Apolipoprotein A-I (apoA-I, 243 amino acids) is the major protein of high-density lipoproteins (HDL) that plays an important structural and functional role in lipid transport and metabolism. The central region of apoA-I (residues 60-183) is predicted to contain exclusively amphipathic alpha-helices formed from tandem 22-mer sequence repeats. To analyze the lipid-binding properties of this core domain, four terminally truncated mutants of apoA-I, Delta(1-41), Delta(1-59), Delta(1-41,185-243), and Delta(1-59,185-243), were expressed in baculovirus infected Sf-9 cells. The effects of mutations on the ability of apoA-I to form bilayer disk complexes with dimyristoyl phosphatidylcholine (DMPC) that resemble nascent HDL were analyzed by density gradient ultracentrifugation and electron microscopy (EM). The N-terminal deletion mutants, Delta(1-41) and Delta(1-59), showed altered lipid-binding ability as compared to plasma and wild-type apoA-I, and in the double deletion mutants, Delta(1-41, 185-243) and Delta(1-59, 185-243), the lipid binding was abolished. Thermal unfolding of variant apoA-I/DMPC complexes monitored by circular dichroism (CD) showed hysteresis and a shift in the melting curves by about -12 degrees C upon reduction in the heating rate from 1.0 to 0.067 K/min. This indicates an irreversible kinetically controlled transition with a high activation energy E(a) = 60 +/- 5 kcal/mol. CD and EM studies of the apoA-I/DMPC complexes at different pH demonstrated that changes in the net charge or in the charge distribution on the apoA-I molecule have critical effects on the conformation and lipid-binding ability of the protein.

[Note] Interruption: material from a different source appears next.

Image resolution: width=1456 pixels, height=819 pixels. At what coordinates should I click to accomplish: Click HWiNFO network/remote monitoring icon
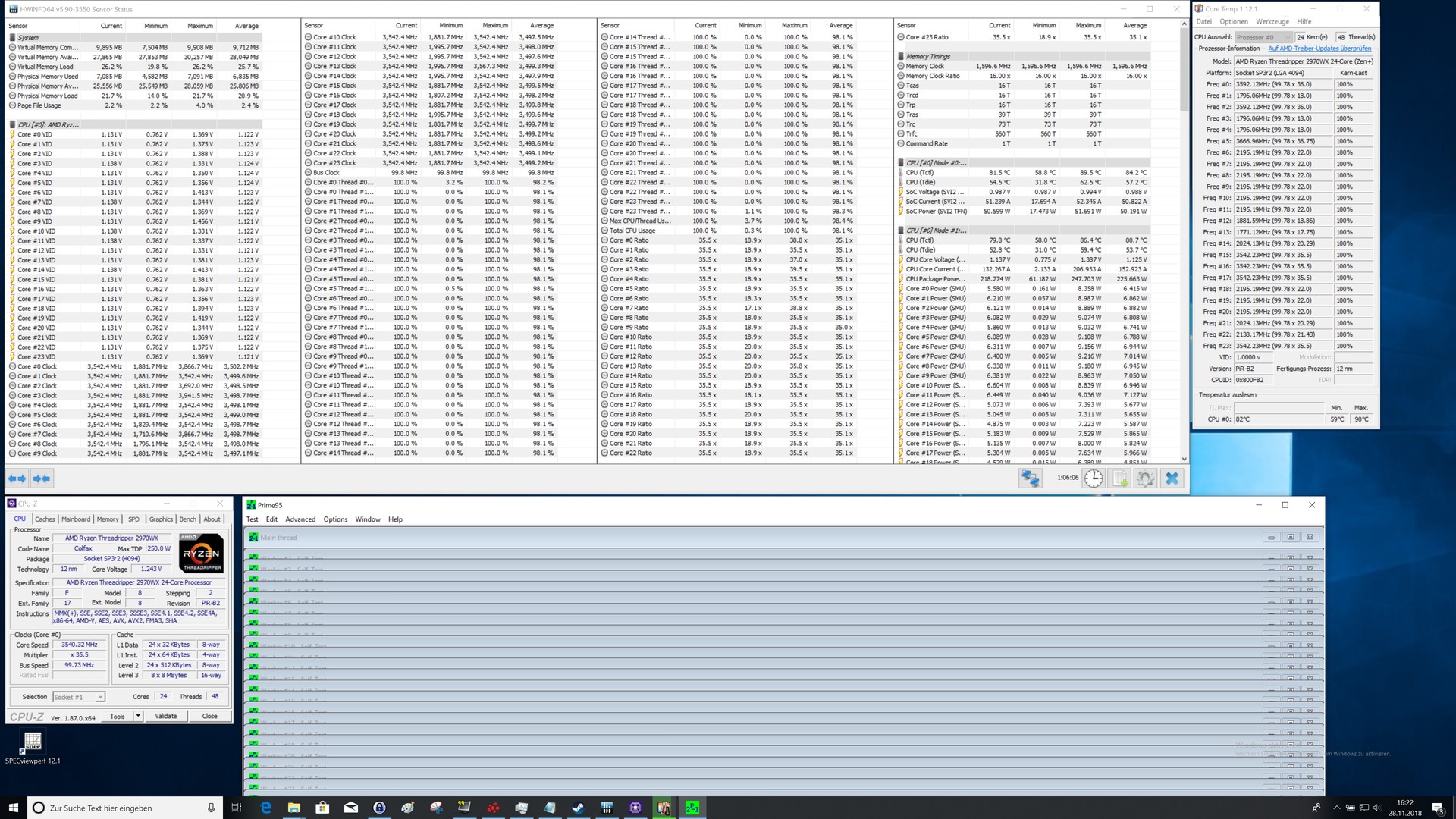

机译：载脂蛋白A-I（apoA-1,243氨基酸）是高密度脂蛋白（HDL）的主要蛋白质，其在脂质转运和代谢中起重要的结构和功能作用。预计ApoA-I（残留物60-183）的中心区域被含有由串联22-MEL序列的重复形成的专门形成的两亲性α-螺旋。分析该核心结构域的脂质结合特性，ApoA-1的四个末端截断突变体，Delta（1-41），Delta（1-59），Delta（1-41,185-243）和Delta（1-59,185 -243），在杆状病毒感染的SF-9细胞中表达。通过密度梯度超速离心和电子显微镜（EM）分析突变对具有类似鼻塞磷脂酰胆碱（DMPC）的Divyristoyl磷脂酰胆碱（DMPC）的双层盘络合物的效果。与血浆和野生型apoA-1相比，N-末端缺失突变体，δ（1-41）和δ（1-59）显示出改变的脂质结合能力，以及在双缺失突变体，Delta（1- 41,185-243）和Delta（1-59,185-243），废除了脂质结合。通过圆形二色性（CD）监测的变体ApoA-I / DMPC复合物的热展开显示滞后和熔点曲线的偏移在加热速率从1.0至0.067 k / min的降低时通过约-12℃。这表明具有高激活能量E（a）= 60 +/- 5kcal / mol的不可逆的动力学控制过渡。在不同pH下的APOA-I / DMPC复合物的CD和EM研究证明了净电荷或在APOA-I分子上的电荷分布的变化对蛋白质的构象和脂质结合能力具有统计影响。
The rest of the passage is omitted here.